Zoals Kensington eind november twee gigantische shows in Ziggo Dome deed, zo gaf de Belgische indie-R&B-band Oscar and the Wolf afgelopen maand ook de grootste show in zijn geschiedenis, in een uitverkocht Sportpaleis in Antwerpen (capaciteit 23.000). Frontman Max Colombie herkent het verhaal van Kensington helemaal: elke cent die de groep eraan verdiende, werd weer in de show gestoken. Colombie: “Amai, ja, dat was echt wel duur. Maar ik wilde liever veel investeren aan de show, dan het zelf te houden en het budget dan maar niet te gebruiken. Eerst wilden we kijken of we het dak van het Sportpaleis konden openbreken, zodat ik gelijk een ninja kon neerdalen, maar dat ging productioneel teveel kosten. Dat hebben we dus anders opgelost.”
En hoe: midden in de zaal was een klein podiumpje opgebouwd dat de lucht in steeg, waar Colombie halverwege de show verscheen om te schitteren als een ster. Het grotere podium, speciaal voor de show gebouwd, was een gigantisch spel van plateaus die gelijk ook LED-schermen vormden, met een grote catwalk door de zaal die werd omringd door vlammenwerpers. Colombie: “En die vlammenwerpers, die zijn écht warm, hè? Echt heet! Soms check ik of mijn wenkbrauwen niet zijn afgeschroeid. Ik heb ze één keer getest zonder muziek, dan hoort u enkel die knal, toen was ik wel verschoten. Met het ontwerpen van de kleding moest ik er echt rekening mee houden dat het brandbestendig zou zijn, want stelt u zich voor dat ik vlam zou vatten?”

**OPDRACHT:** Zet de alinea die begint met "En hoe: midden in de zaal" uit de tekst over de show van Oscar and the Wolf om in een korte lijst met de belangrijkste feiten. De gegevens hebben hier niets mee te maken.

**GEGEVENS:**
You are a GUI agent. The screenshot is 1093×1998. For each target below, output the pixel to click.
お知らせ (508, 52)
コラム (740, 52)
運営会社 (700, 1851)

**OPLOSSING:**
- Midden in de zaal stond een klein podium dat omhoog ging. Daar verscheen Colombie halverwege de show.
- Het grote podium was speciaal voor de show gebouwd. Het bestond uit plateaus die ook LED-schermen waren.
- Door de zaal liep een grote catwalk met vlammenwerpers eromheen.
- Volgens Colombie zijn de vlammenwerpers echt heet. Soms kijkt hij of zijn wenkbrauwen niet verschroeid zijn.
- Hij schrok toen hij ze één keer zonder muziek testte en alleen de knal hoorde.
- Bij het ontwerpen van zijn kleding moest hij ervoor zorgen dat die brandbestendig was.